Stored items:
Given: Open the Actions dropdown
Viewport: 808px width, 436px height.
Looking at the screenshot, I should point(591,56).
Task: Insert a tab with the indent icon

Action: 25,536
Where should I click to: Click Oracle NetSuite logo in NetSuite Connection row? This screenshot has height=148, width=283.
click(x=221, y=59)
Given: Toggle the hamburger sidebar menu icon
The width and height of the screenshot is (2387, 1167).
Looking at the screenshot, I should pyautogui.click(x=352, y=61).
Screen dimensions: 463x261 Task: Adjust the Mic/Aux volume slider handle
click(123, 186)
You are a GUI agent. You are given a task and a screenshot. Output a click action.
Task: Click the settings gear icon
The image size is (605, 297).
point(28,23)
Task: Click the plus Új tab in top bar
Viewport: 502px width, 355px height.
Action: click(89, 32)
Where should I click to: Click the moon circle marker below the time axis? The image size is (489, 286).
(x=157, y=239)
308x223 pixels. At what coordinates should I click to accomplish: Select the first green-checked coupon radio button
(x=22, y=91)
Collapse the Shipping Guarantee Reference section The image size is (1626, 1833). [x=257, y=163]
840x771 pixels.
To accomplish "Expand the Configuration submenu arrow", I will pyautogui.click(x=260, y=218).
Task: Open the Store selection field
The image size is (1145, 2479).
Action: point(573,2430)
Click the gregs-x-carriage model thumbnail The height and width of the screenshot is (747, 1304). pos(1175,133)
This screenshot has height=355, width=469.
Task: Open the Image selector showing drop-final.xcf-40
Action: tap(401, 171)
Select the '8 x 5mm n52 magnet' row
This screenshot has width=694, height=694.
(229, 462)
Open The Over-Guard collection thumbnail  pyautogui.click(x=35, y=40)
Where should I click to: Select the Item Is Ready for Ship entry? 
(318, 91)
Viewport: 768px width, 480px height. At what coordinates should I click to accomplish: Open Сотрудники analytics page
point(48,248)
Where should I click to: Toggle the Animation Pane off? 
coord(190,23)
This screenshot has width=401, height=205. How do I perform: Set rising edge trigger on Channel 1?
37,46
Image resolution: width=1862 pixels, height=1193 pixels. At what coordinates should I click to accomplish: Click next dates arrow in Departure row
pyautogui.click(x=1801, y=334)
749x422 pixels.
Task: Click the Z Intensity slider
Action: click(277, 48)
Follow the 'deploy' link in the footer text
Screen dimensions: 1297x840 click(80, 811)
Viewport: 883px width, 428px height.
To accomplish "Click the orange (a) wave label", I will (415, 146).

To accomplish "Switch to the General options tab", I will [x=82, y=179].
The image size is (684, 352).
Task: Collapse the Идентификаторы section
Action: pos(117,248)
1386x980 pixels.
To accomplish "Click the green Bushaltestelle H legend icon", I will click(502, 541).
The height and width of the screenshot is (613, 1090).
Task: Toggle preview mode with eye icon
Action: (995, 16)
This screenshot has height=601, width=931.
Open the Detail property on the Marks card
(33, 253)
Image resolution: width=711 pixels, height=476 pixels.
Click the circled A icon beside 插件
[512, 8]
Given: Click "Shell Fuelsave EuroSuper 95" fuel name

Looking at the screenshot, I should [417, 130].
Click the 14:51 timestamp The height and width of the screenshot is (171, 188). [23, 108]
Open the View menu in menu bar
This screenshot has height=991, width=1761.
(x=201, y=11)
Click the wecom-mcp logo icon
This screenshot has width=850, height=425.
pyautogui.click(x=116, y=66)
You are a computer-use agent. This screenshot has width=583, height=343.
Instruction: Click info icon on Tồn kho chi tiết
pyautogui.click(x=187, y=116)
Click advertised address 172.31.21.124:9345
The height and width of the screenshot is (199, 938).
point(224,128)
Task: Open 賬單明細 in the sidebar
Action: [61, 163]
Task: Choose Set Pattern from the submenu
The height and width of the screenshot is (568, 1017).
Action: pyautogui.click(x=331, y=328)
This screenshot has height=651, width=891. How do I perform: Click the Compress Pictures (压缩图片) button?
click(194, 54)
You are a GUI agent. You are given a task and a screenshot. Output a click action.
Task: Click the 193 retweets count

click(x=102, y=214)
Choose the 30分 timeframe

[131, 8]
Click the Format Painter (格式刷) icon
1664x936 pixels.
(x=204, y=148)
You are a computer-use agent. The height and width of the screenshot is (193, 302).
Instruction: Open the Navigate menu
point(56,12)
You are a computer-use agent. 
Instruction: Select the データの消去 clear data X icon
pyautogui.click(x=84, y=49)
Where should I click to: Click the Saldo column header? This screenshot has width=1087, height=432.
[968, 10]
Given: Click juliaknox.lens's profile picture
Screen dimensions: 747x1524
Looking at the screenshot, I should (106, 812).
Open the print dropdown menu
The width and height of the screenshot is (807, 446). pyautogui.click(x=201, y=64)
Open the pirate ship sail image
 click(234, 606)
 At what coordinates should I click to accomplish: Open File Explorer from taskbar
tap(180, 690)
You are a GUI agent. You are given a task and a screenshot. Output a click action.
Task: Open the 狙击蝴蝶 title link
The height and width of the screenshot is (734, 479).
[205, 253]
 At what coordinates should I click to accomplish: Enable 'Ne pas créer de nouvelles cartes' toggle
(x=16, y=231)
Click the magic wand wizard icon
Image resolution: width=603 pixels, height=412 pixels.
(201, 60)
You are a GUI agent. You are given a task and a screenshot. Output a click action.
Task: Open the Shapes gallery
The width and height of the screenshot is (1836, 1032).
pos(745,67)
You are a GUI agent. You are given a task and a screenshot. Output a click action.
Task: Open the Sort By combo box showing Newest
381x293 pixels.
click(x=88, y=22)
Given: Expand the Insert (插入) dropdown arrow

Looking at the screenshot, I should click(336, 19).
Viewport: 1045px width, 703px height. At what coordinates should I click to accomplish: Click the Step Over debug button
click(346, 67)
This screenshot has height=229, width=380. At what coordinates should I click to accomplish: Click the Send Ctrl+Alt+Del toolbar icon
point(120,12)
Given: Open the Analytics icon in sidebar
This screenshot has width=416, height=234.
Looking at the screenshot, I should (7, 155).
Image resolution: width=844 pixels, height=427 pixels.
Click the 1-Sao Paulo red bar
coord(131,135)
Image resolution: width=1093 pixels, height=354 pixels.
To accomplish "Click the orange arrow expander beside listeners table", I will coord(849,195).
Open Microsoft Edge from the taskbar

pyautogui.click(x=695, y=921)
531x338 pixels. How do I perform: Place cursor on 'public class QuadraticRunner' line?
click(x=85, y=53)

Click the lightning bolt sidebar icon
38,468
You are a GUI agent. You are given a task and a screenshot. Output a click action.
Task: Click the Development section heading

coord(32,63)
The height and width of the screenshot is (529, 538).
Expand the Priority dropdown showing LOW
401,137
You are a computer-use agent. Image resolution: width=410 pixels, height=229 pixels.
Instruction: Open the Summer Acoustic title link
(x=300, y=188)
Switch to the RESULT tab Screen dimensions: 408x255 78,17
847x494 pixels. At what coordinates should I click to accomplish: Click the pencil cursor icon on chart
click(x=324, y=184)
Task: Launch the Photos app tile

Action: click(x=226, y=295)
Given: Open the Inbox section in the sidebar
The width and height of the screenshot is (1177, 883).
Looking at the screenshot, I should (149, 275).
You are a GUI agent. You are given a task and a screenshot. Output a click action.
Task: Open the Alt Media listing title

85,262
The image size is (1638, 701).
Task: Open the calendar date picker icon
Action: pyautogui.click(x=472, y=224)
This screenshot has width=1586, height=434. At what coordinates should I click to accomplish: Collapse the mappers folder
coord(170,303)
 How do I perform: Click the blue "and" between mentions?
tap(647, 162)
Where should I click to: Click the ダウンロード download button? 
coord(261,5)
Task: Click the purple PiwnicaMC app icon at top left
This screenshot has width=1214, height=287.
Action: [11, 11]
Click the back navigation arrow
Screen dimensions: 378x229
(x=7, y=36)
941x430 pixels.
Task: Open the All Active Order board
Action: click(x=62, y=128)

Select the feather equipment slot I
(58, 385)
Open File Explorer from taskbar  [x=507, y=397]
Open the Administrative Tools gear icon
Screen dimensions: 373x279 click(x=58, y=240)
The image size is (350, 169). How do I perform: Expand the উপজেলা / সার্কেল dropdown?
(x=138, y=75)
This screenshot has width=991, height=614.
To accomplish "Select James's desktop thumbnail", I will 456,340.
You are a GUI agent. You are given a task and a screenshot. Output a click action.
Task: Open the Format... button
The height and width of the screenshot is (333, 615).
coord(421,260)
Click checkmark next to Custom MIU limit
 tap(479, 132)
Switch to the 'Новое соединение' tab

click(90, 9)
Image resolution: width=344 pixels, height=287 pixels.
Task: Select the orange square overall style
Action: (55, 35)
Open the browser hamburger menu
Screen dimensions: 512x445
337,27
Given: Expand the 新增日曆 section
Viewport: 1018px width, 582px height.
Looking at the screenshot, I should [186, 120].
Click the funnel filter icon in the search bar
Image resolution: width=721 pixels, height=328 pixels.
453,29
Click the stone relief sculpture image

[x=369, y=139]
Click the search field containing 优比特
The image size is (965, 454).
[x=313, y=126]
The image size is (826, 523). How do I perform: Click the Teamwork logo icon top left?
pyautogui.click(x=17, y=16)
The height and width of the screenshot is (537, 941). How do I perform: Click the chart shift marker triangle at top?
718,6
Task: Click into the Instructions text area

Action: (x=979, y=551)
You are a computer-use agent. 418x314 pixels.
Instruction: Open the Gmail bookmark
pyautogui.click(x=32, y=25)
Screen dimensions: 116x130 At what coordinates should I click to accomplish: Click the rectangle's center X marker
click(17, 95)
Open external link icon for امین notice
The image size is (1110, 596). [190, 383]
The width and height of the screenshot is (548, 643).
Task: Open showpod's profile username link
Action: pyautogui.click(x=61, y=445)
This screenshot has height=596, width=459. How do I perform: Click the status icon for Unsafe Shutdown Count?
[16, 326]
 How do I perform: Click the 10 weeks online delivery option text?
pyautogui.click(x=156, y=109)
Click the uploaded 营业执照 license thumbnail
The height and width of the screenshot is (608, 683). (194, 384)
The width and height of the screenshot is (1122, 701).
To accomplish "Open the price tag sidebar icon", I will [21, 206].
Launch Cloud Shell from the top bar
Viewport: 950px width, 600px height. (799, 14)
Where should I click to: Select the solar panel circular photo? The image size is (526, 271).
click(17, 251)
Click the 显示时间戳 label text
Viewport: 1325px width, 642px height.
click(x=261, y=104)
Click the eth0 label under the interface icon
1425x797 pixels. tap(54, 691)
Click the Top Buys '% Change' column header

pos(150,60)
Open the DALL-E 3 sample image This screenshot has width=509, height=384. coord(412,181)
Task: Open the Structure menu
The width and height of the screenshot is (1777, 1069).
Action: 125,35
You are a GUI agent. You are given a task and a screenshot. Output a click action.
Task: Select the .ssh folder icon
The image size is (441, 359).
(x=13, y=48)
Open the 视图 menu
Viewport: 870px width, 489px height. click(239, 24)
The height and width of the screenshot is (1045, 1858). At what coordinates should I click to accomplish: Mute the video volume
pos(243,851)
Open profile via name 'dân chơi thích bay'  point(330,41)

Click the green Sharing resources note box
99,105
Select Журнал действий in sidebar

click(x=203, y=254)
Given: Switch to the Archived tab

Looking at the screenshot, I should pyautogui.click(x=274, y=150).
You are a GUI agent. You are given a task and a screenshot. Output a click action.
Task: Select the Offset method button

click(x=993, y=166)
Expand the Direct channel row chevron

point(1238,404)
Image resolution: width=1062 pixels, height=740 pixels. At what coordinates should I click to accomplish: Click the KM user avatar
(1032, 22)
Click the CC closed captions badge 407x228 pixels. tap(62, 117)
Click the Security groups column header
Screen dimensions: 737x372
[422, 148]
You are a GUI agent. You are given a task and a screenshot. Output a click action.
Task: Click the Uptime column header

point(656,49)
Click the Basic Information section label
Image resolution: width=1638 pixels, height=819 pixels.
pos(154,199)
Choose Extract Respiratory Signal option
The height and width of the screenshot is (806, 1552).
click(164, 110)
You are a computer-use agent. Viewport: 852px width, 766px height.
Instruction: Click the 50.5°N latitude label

■ **PROMPT**:
Count the lines of the records above that contain the string "hamburger", treating case as significant. Reply with the number alone.

■ **WRITTEN RESPONSE**:
2